Submission: July 01, 2025;Published: August 07, 2025

DOI: 10.31031/DAPM.2025.03.000551

ISSN 2640-9399
Volume3 Issue1

Abstract

Objective: Cervical Spondylitis Myelopathy (CSM) is a serious degenerative disease that significantly affects the life quality of patients. Surgical treatment remains the preferred choice. However, traditional open decompression and fusion surgery can cause considerable trauma to patients with CSM. In recent years, some scholars have proposed full endoscopic surgery, which also has its drawbacks, especially in anterior cervical approaches, as it relies on general anesthesia and lacks effective protective measures for the trachea and esophagus.
Methods: In this study, we made a first attempt to perform Endoscopic Anterior Cervical Canal Decompression (EACCD) with trans vertebral approach for CSM under Local Anesthesia. Its effectiveness and safety were also observed. Eleven patients were included. The therapeutic efficacy was evaluated by Visual Analog Scale (VAS), modified Japanese Orthopaedic Association (mJOA) score, and total efficacy rate at pre-operation and post-operation 1, 3 and 6 months.
Result: All cases achieved good therapeutic effects. The VAS and mJOA were significantly improved at different follow-up time points compared with the pre-surgery. The total efficacy rate at post-operation 1, 3 and 6 months was 0, 18.18% and 72.73% respectively. No severe complications were observed.
Conclusions: This research provides a new surgical option for better treating CSM. Compared to surgery under general anesthesia with endotracheal intubation, EACCD under local anesthesia offers patients a more comfortable experience and a safer medical model, further shortening the duration of surgical trauma and hospital stay. Additionally, directly observing the esophagus under the endoscope avoids the extra impacts of the gastric tube and contrast agent on the CSM patients.

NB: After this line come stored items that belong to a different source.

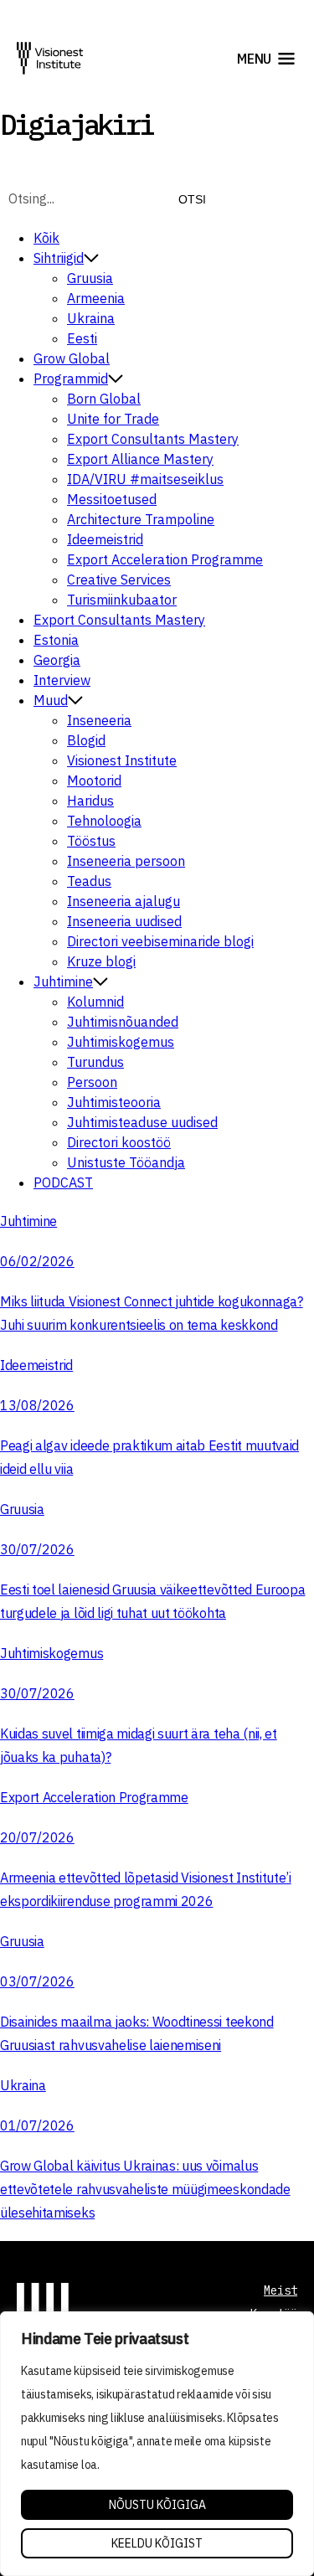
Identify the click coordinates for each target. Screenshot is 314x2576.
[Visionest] (50, 58)
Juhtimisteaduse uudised (142, 1122)
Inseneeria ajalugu (123, 901)
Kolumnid (95, 1001)
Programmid (70, 378)
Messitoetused (112, 499)
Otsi (192, 199)
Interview (61, 680)
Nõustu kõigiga (157, 2504)
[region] (157, 2443)
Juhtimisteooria (114, 1102)
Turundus (95, 1062)
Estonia (56, 639)
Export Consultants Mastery (153, 438)
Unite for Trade (113, 418)
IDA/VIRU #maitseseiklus (145, 479)
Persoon (92, 1082)
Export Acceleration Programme (165, 559)
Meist (280, 2290)
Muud (50, 700)
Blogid (86, 740)
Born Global (104, 398)
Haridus (90, 800)
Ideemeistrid (105, 539)
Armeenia (96, 298)
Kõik (46, 237)
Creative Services (119, 579)
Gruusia (90, 278)
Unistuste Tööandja (126, 1162)
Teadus (89, 881)
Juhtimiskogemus (120, 1041)
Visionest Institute (122, 760)
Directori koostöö (119, 1142)
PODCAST (63, 1182)
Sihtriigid (58, 258)
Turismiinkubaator (122, 599)
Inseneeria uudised (124, 921)
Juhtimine (63, 981)
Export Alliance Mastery (140, 459)
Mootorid (94, 780)
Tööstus (91, 840)
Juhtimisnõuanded (122, 1021)
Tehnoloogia (104, 820)
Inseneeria (99, 720)
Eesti (82, 338)
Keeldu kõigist (157, 2543)
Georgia (56, 660)
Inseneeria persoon (126, 861)
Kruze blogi (101, 961)
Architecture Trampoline (140, 519)
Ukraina (91, 318)
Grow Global (71, 358)
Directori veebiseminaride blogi (160, 941)
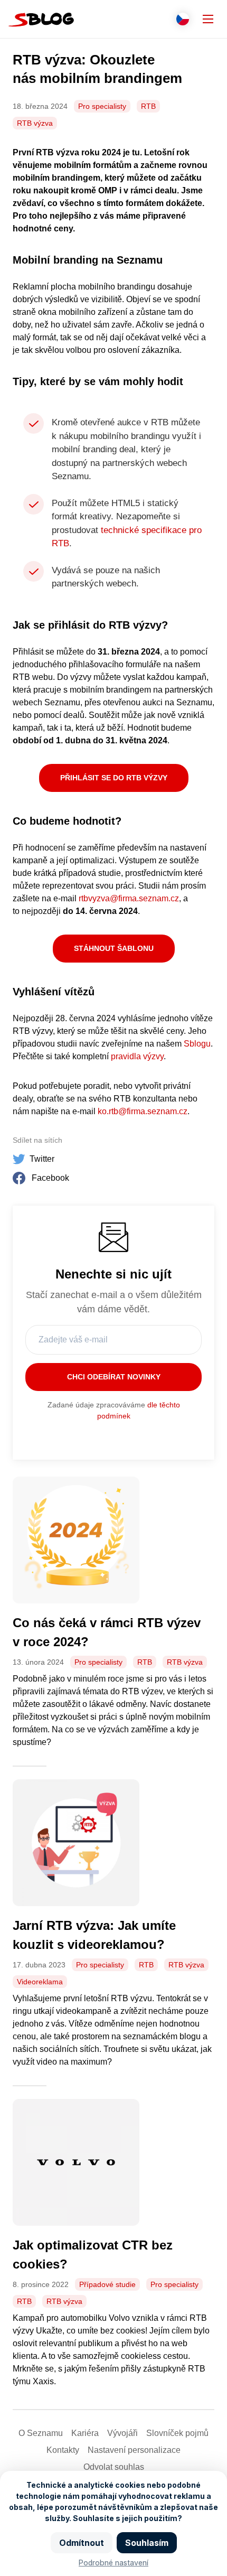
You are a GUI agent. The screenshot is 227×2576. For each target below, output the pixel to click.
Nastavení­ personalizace (134, 2450)
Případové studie (107, 2284)
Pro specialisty (102, 106)
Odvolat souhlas (113, 2466)
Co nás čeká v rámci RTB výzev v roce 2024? (107, 1632)
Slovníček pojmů (177, 2433)
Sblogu (197, 1043)
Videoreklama (40, 1981)
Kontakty (62, 2450)
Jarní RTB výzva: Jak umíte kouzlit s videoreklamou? (94, 1935)
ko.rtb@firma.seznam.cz (142, 1111)
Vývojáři (122, 2433)
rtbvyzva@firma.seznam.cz (129, 898)
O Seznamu (40, 2433)
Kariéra (85, 2433)
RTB (148, 106)
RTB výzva (35, 123)
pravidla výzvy (137, 1056)
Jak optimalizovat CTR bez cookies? (93, 2254)
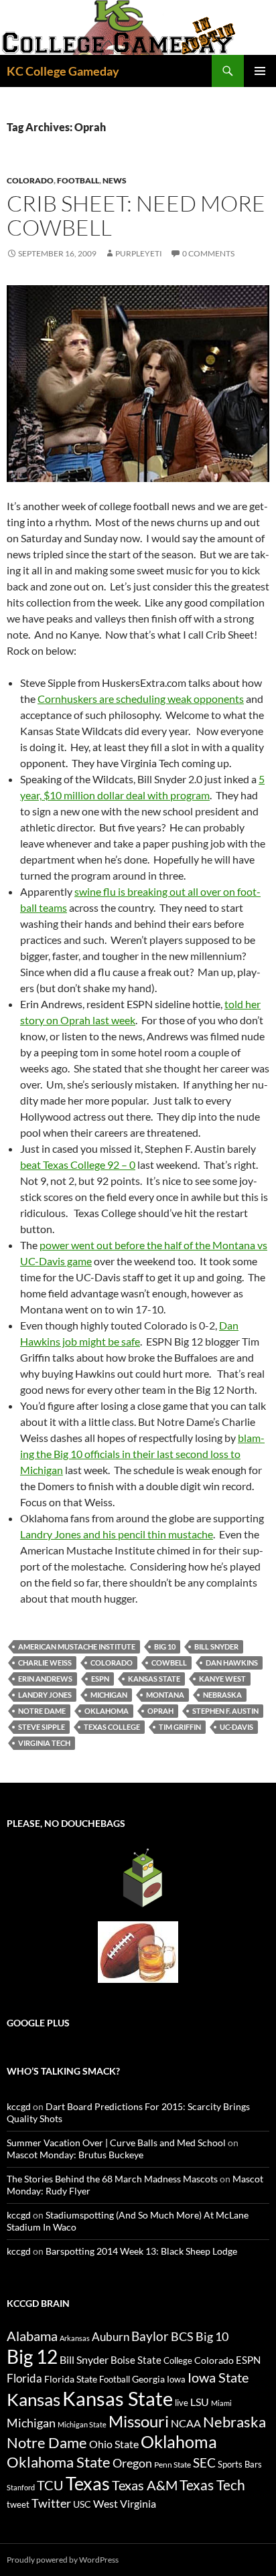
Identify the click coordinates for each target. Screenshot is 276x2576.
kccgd (19, 2106)
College (177, 2360)
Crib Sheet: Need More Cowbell (136, 215)
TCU (50, 2485)
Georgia (148, 2379)
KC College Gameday (63, 71)
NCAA (186, 2423)
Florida (24, 2378)
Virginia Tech (44, 1743)
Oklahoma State (59, 2462)
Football (78, 180)
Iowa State (218, 2377)
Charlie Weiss (45, 1662)
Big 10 (165, 1646)
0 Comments (208, 253)
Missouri (139, 2421)
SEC (204, 2462)
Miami (221, 2403)
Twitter (51, 2503)
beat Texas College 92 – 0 (77, 1164)
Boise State (136, 2360)
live (181, 2402)
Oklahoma (106, 1710)
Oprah (160, 1710)
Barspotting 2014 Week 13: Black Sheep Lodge (141, 2251)
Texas (88, 2483)
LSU (199, 2401)
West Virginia (124, 2503)
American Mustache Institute (76, 1646)
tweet (18, 2504)
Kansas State (154, 1678)
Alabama (32, 2336)
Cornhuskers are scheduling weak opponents (141, 698)
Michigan (108, 1694)
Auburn (110, 2337)
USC (82, 2504)
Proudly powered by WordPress (63, 2560)
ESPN (100, 1678)
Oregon (132, 2463)
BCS (182, 2336)
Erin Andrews (45, 1678)
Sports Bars (240, 2464)
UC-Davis (236, 1726)
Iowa (176, 2379)
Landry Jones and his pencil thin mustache (116, 1534)
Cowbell (169, 1662)
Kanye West (222, 1678)
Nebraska (222, 1694)
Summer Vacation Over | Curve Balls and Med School (116, 2142)
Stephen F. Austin (225, 1710)
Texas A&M (145, 2485)
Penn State (172, 2465)
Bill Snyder (216, 1646)
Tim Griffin (180, 1726)
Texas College (112, 1726)
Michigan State (82, 2424)
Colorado (30, 180)
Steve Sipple (41, 1726)
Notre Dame (42, 1710)
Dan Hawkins (232, 1662)
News (114, 180)
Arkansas (75, 2338)
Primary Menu (260, 71)
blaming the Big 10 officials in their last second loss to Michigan (142, 1453)
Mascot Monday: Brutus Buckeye (75, 2154)
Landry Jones (45, 1694)
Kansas (33, 2399)
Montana (165, 1694)
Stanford (21, 2487)
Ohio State (114, 2443)
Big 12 (32, 2357)
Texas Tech (212, 2484)
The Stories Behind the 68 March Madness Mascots (112, 2178)
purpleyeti (138, 253)
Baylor (150, 2336)
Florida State (70, 2379)
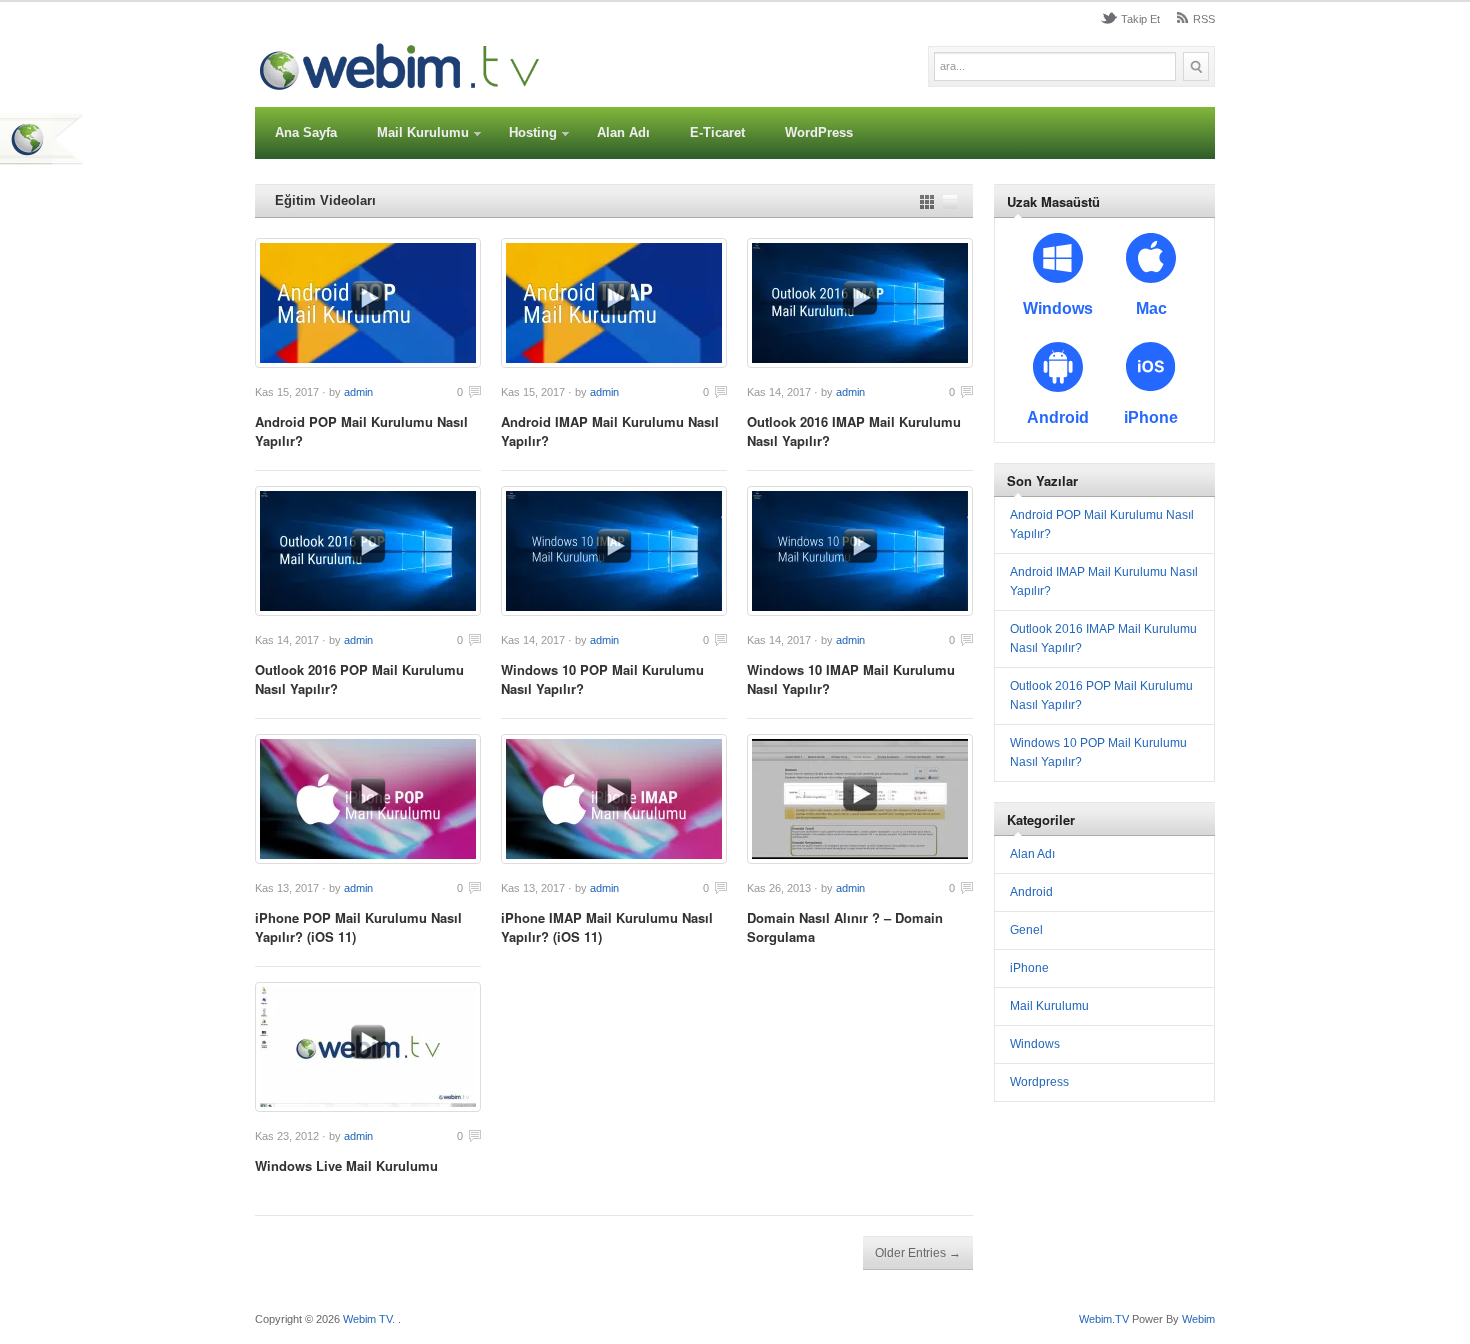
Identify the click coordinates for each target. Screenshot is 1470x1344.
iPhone (1029, 968)
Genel (1026, 930)
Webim (1198, 1319)
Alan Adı (623, 132)
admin (358, 392)
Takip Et (1140, 19)
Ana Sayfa (306, 132)
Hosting (533, 132)
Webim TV (367, 1319)
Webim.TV (1105, 1319)
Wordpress (1039, 1082)
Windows (1035, 1044)
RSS (1204, 19)
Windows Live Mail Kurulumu (346, 1165)
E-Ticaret (717, 132)
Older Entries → (918, 1253)
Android (1031, 892)
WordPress (819, 132)
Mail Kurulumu (423, 132)
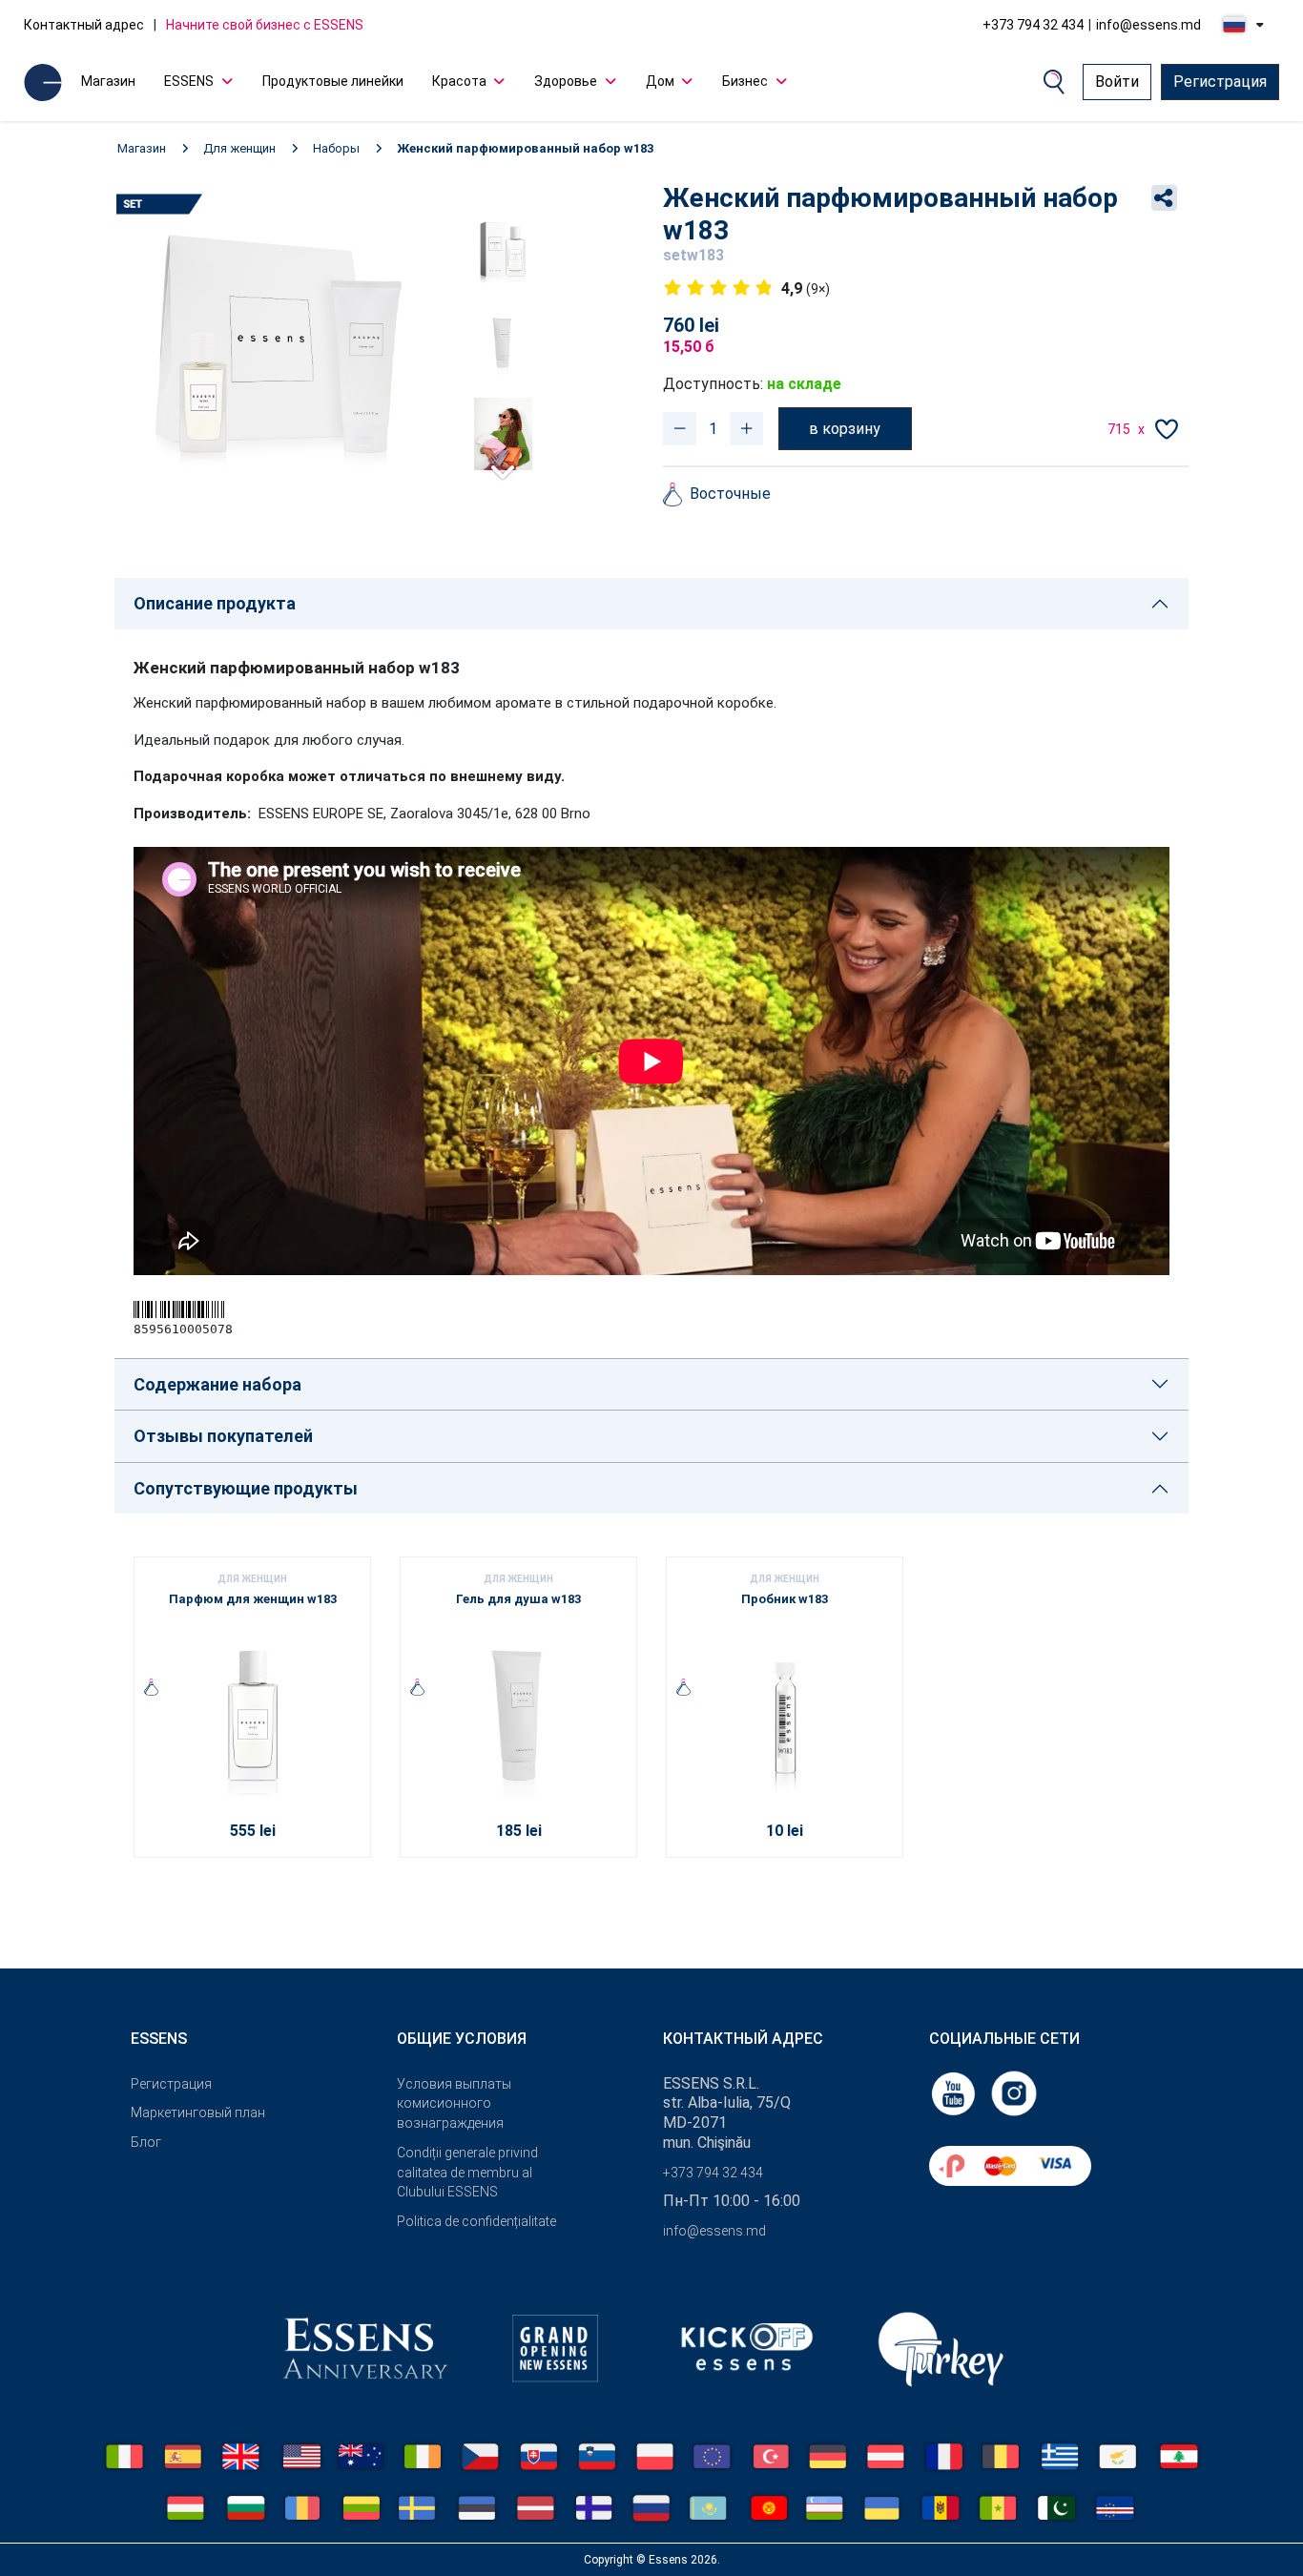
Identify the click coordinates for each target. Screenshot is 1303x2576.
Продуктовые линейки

Keywords:Endo-PCCD; Lateral decubitus position; Local anesthesia; VAS; NDI; mJOA

Abbreviations: CSM: Cervical Spondylotic Myelopathy; CT: Cervical Computed Tomography; EACCD: Endoscopic Anterior Cervical Canal Decompression; ECG: Electro Car Diogram; Endo-PCCD: Endoscopic Posterior Cervical Canal Decompression; mJOA: Modified Japanese Orthopaedic Association Scores; MRI: Magnetic Resonance Imaging; OPLL: Ossification of the Posterior Longitudinal Ligament; VAS: Visual Analog Scale.